When my children were younger and we took to the road, one tune—"Why Does the Sun Shine?”—by the band They Might Be Giants played on near-constant repeat. I can still hear the thrum of the engine and the kids in the back seat, singing along with the playful, plaintive voice of John Linnell:  

The sun is a mass of incandescent gas 
A gigantic nuclear furnace 
Where hydrogen is built into helium 
At a temperature of millions of degrees

They Might Be Giants, as it happened, would later issue a correction after learning from a perceptive fan that the sun is not, in fact, made of gas. The amendment came in the form of another song, in which they more accurately (but just as whimsically) described the sun as a “miasma of incandescent plasma.”

Sometimes, on sunny days, I think of those lyrics. But it’s hard to take a lighthearted view of the sun anymore. In California, where I live, the smiling yellow star drawn by generations of children has been replaced on too many days by a fearsome red disk swathed in wildfire smoke. Of course, the sun itself hasn’t changed. But by injecting millions of tons of carbon into Earth’s atmosphere, we have intensified its impact on the planet and made our relationship with this life-giving star increasingly fraught. 

Even though the sun is considered an “average” star, the energy it produces is mind-boggling. Like stars elsewhere in the cosmos, it creates energy by way of fusion reactions in its core. At any moment, 173,000 terawatts' (tera, for trillion) worth of solar energy strikes Earth—an amount that exceeds the world's total energy use by 10,000 times.  

Without that light and heat, “there’d be no you and me,” as the They Might Be Giants song reminds us. But the sun’s bounty depends entirely on our position in relation to it. Earth sits at an average distance of 93 million miles from the sun, the so-called Goldilocks zone, a narrow orbital sliver in which life is possible. By one estimate, Earth would become uninhabitable if its average distance to the sun were reduced by as little as 1 percent, or 930,000 miles.  

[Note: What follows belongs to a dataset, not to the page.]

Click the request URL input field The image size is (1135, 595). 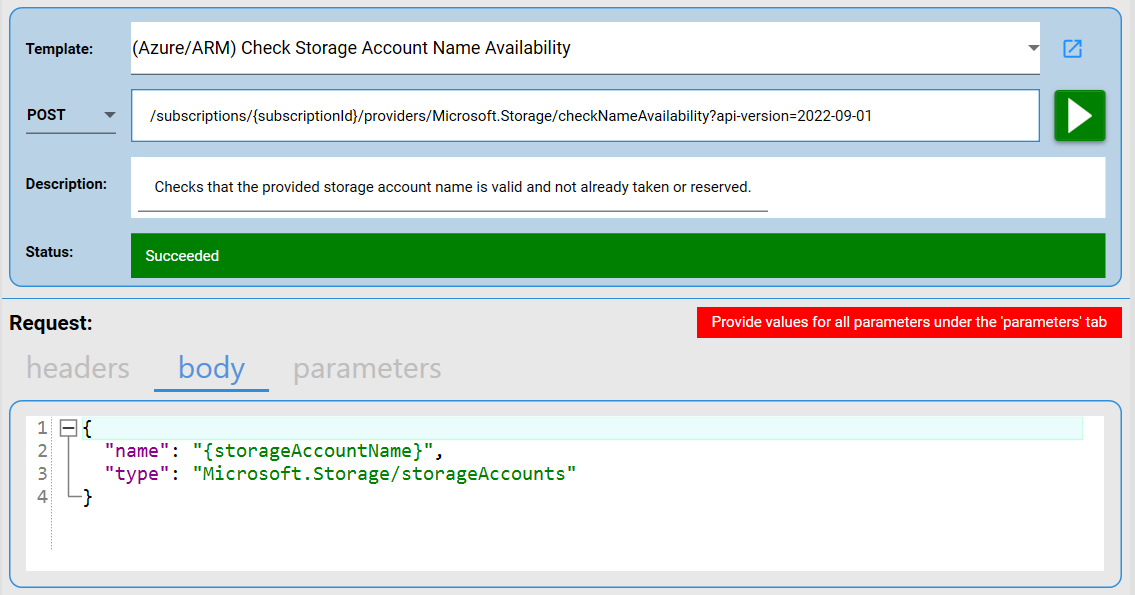pos(585,116)
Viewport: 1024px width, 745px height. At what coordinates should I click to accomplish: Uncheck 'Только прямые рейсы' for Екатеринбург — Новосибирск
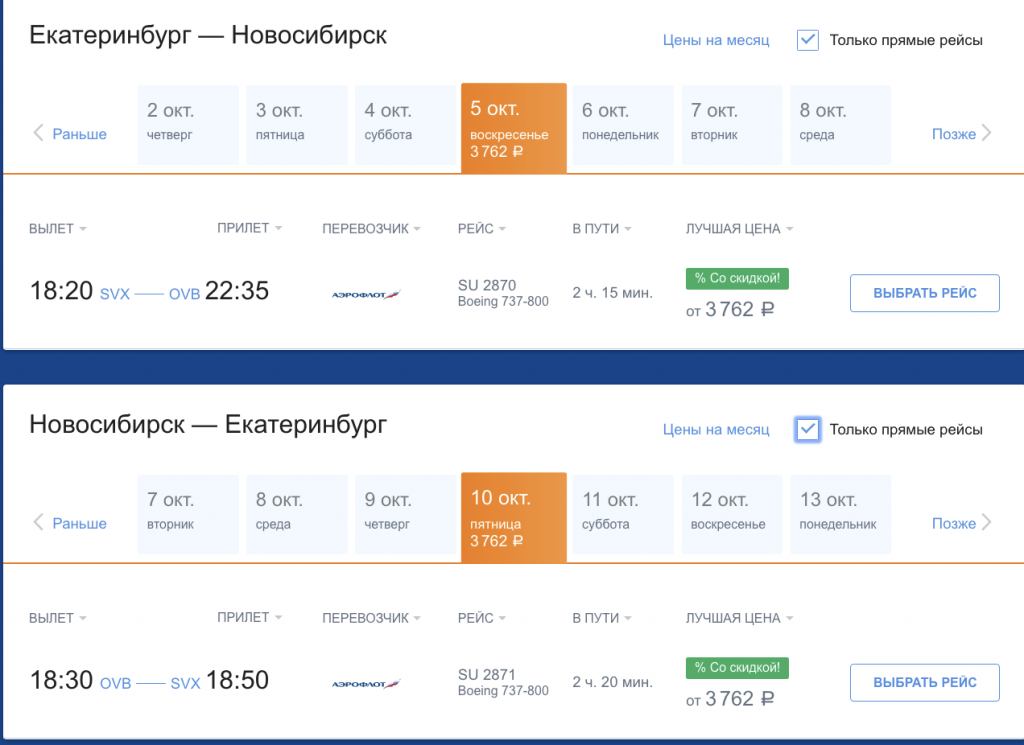[x=808, y=40]
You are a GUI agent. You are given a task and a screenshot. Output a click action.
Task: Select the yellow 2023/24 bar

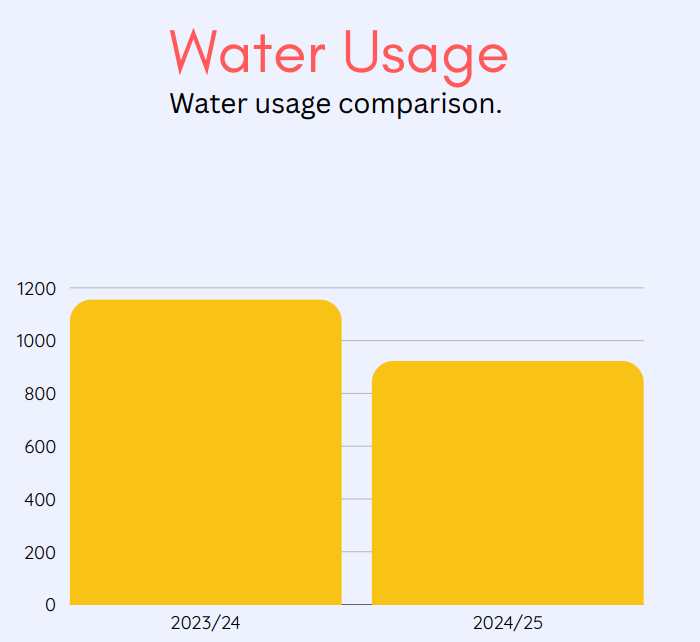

Except for in the very deepest parts of the ocean, the sun is the energy source for all living things. A trip back to 7th-grade biology class reminds us, however, that only plants and certain kinds of microorganisms can capture sunlight directly and turn it into cellular energy. They perform this feat by way of photosynthesis, which uses the energy of sunlight to transform carbon dioxide and water into oxygen and carbohydrates. 

For hundreds of millions of years, plants and microorganisms have harvested solar energy. As microscopic photosynthetic organisms in the ocean died, they rained down onto the ocean floor, layer by microscopic layer. (On land, a similar process played out with plants and trees.) Over millions of years, this material deepened and compressed into vast deposits of fossil fuels. Those who have made a living by singing the praises of gas and oil (while simultaneously bashing the nonviability of solar power) conveniently forget that petroleum is fundamentally derived from solar energy. Of course, combusting oil and gas is a dirty, inefficient substitute for the elegant conversion of sunlight to energy that even the lowliest of weeds are capable of carrying out. 

We’ve been burning up the sludgy, sooty remains of dead photosynthetic organisms with reckless abandon for the last two and a half centuries, tapping into hundreds of millions of years' worth of ancient sunlight—and, in the process, releasing hundreds of millions of years' worth of stored carbon into the atmosphere.  

Our fossil fuel addiction has drastically increased the concentration of carbon dioxide in the atmosphere. Today, it hovers around 420 parts per million, higher than it has been at any point in the last 800,000 years. That excess carbon, along with other greenhouse gases, has greatly enhanced the power of the sun, achieving the same effect as moving Earth closer to the sun. This has driven deadly shifts in climate patterns. Solar energy absorbed by the waters of the Atlantic, for example, drives evaporation, which, in turn releases heat into the atmosphere and fuels the formation of tropical storms and hurricanes. The warmer the ocean water, the greater the rate of evaporation and the stronger the storms. Solar heating of land increases evapotranspiration rates in plants. When those rates rise without a subsequent increase in precipitation to offset the losses—as has happened in large swaths of the mid-latitudes—forests dry out, making them more susceptible to disease, insect outbreaks, and fires.  

According to the Intergovernmental Panel on Climate Change, we have less than a decade to cut emissions by 45 percent if we hope to keep planetary warming under 1.5 degrees Celsius (or, if you prefer, 2.7 degrees Fahrenheit) and avert climate catastrophe. There are nascent efforts underway to curb emissions. One project that recently came online in Iceland, for example, will suck carbon out of the atmosphere and inject it deep underground. But, at present, these gestures are insufficient to stem the tide of carbon we continue to inject into the atmosphere. If we don’t take drastic measures to protect Earth’s atmosphere, by reducing emissions and rapidly deploying clean, sustainable forms of energy, our planet will continue to suffer intensifying droughts, fires, and storms. 

The sun can’t be conquered—but we most certainly can.